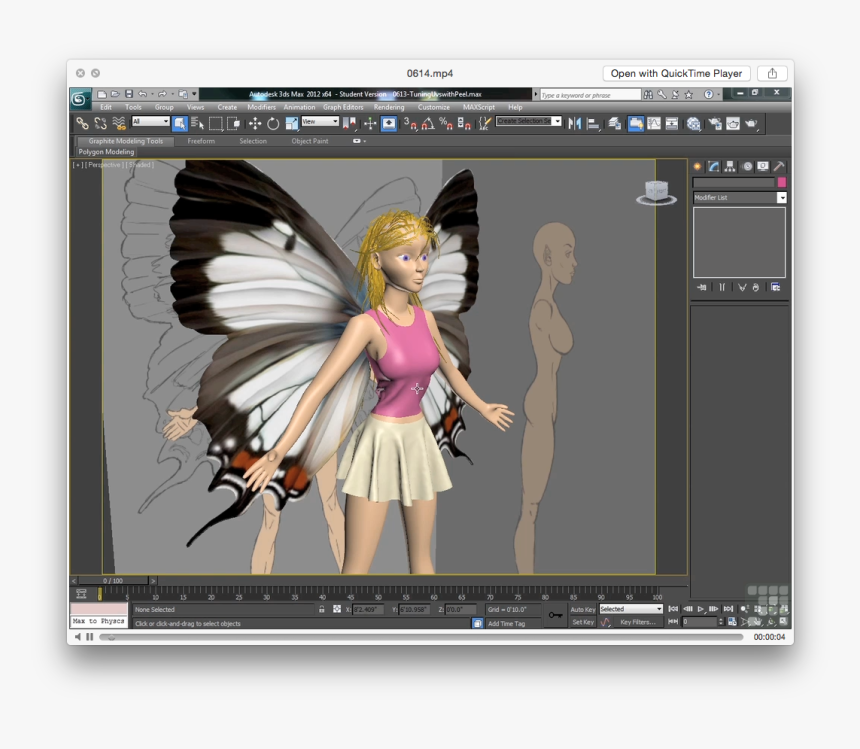The width and height of the screenshot is (860, 749).
Task: Click Open with QuickTime Player
Action: pos(675,73)
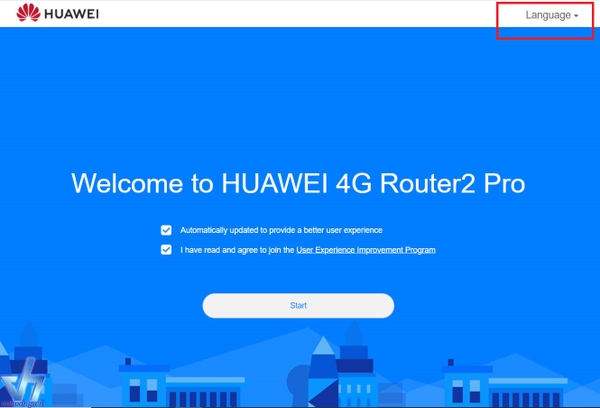Toggle the User Experience Improvement agreement checkbox

pos(166,250)
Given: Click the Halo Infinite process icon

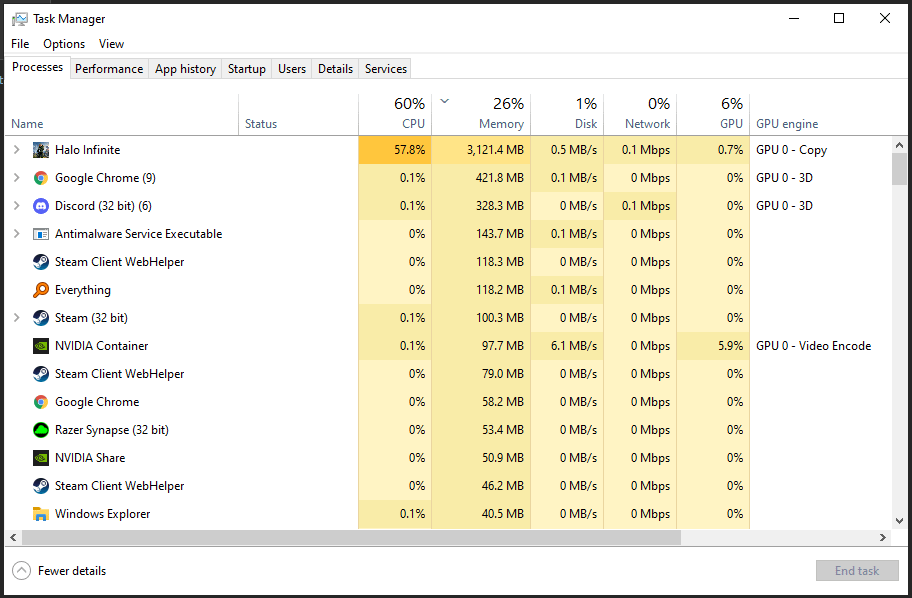Looking at the screenshot, I should tap(41, 150).
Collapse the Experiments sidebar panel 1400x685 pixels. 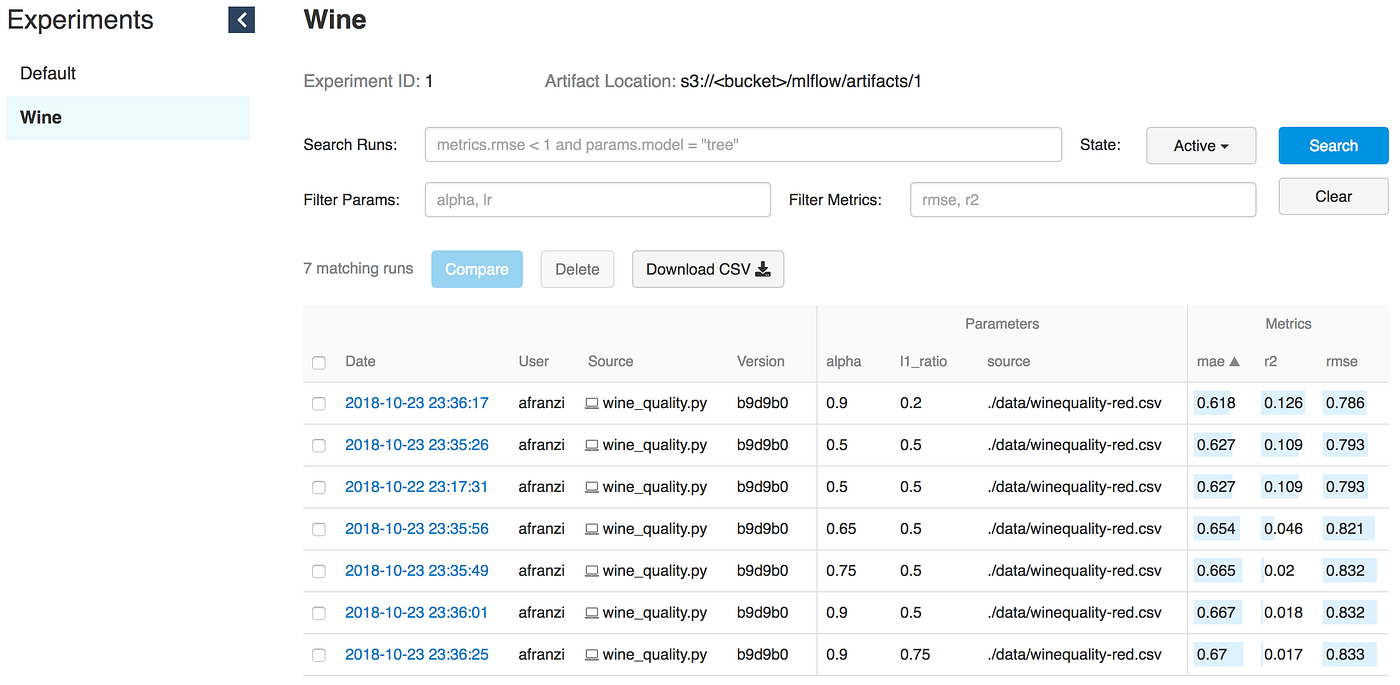(240, 19)
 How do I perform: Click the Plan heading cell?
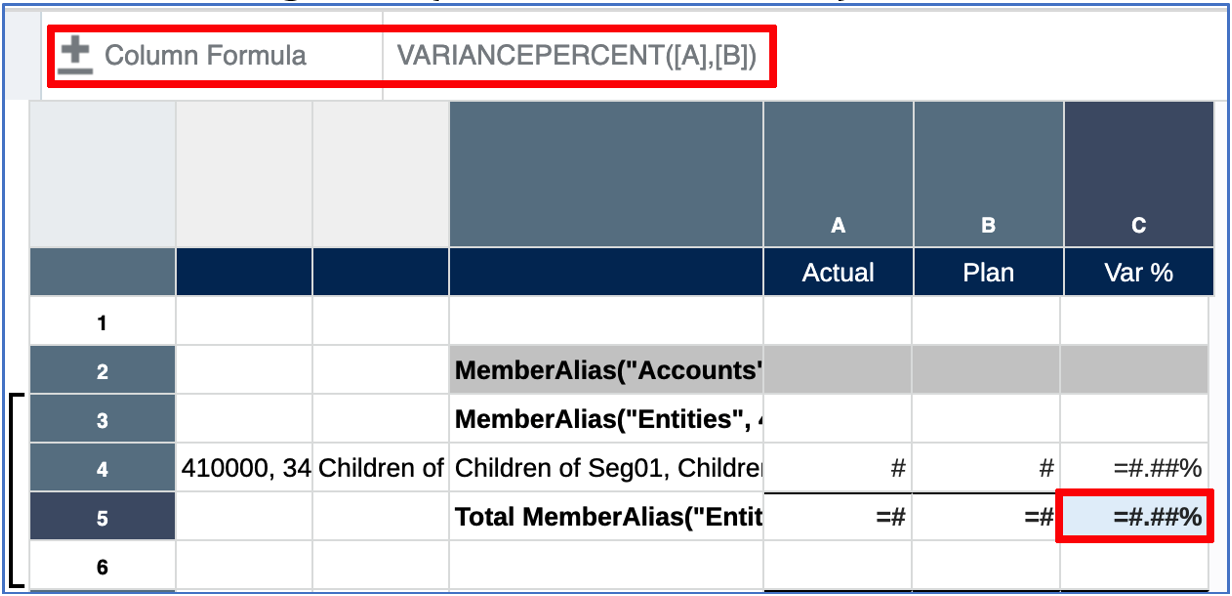pos(988,273)
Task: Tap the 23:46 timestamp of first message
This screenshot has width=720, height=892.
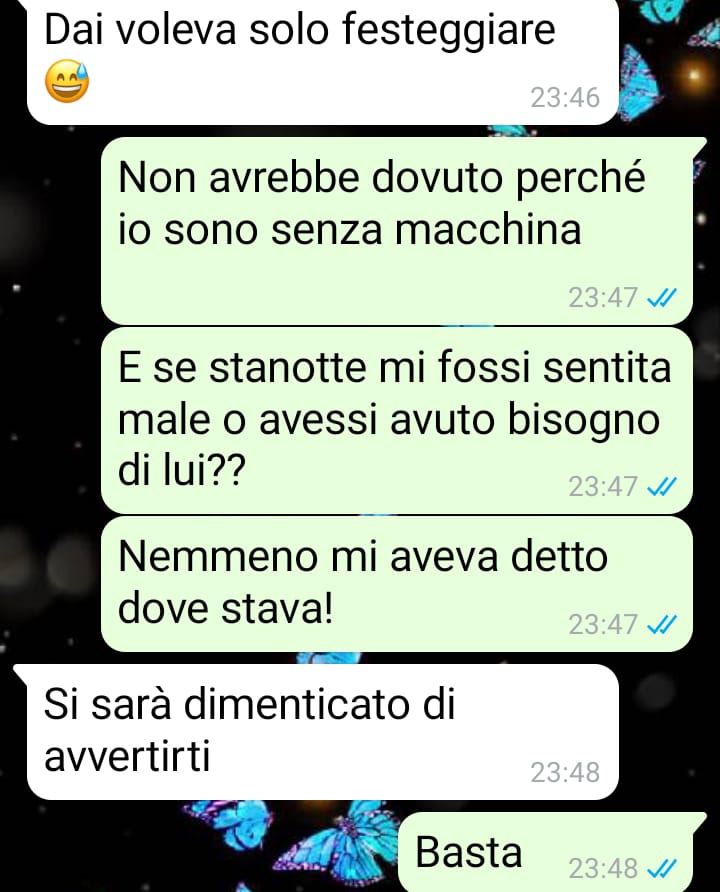Action: [x=565, y=97]
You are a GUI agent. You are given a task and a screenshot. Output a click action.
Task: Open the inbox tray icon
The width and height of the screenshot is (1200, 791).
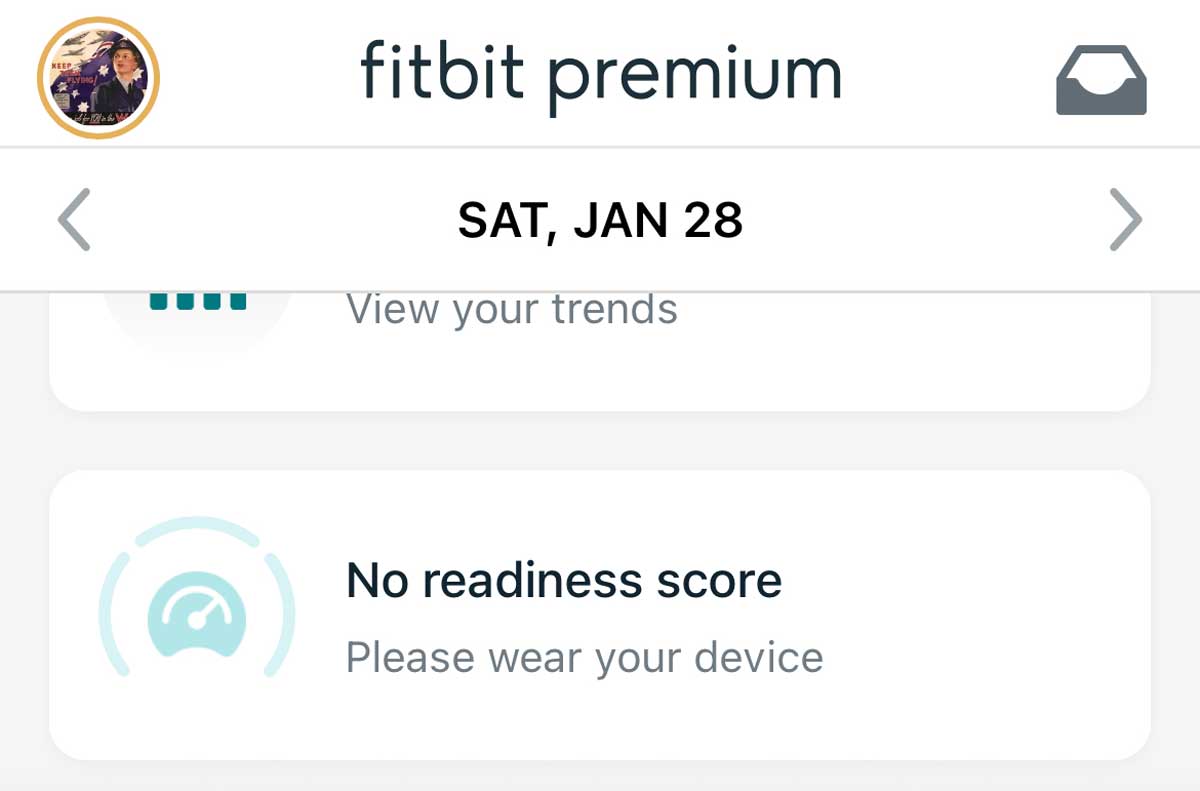[x=1101, y=80]
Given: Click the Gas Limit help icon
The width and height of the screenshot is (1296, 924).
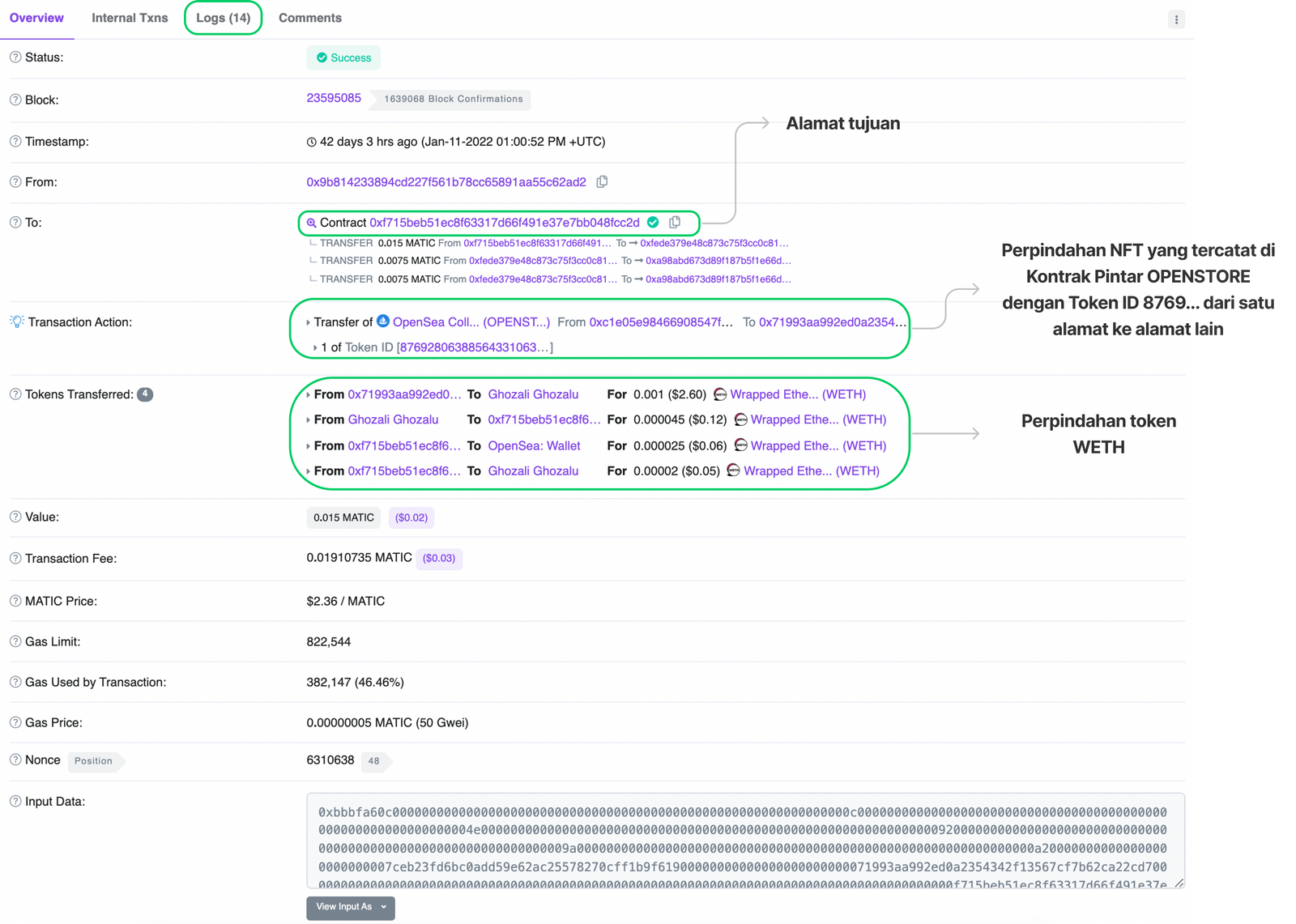Looking at the screenshot, I should [x=15, y=641].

=======

▶ **What the task requires**
An exact transcription is needed of the lines from the one with "How do I perform: Click" to the one with "Given: Click the Gas Limit help icon" above, both ends included, with pictures left out.

▶ **Response to the task**
 How do I perform: Click the Plan heading cell?
pos(988,273)
Task: Tap the 23:46 timestamp of first message
This screenshot has width=720, height=892.
Action: [x=565, y=97]
You are a GUI agent. You are given a task and a screenshot. Output a click action.
Task: Open the inbox tray icon
The width and height of the screenshot is (1200, 791).
[x=1101, y=80]
Given: Click the Gas Limit help icon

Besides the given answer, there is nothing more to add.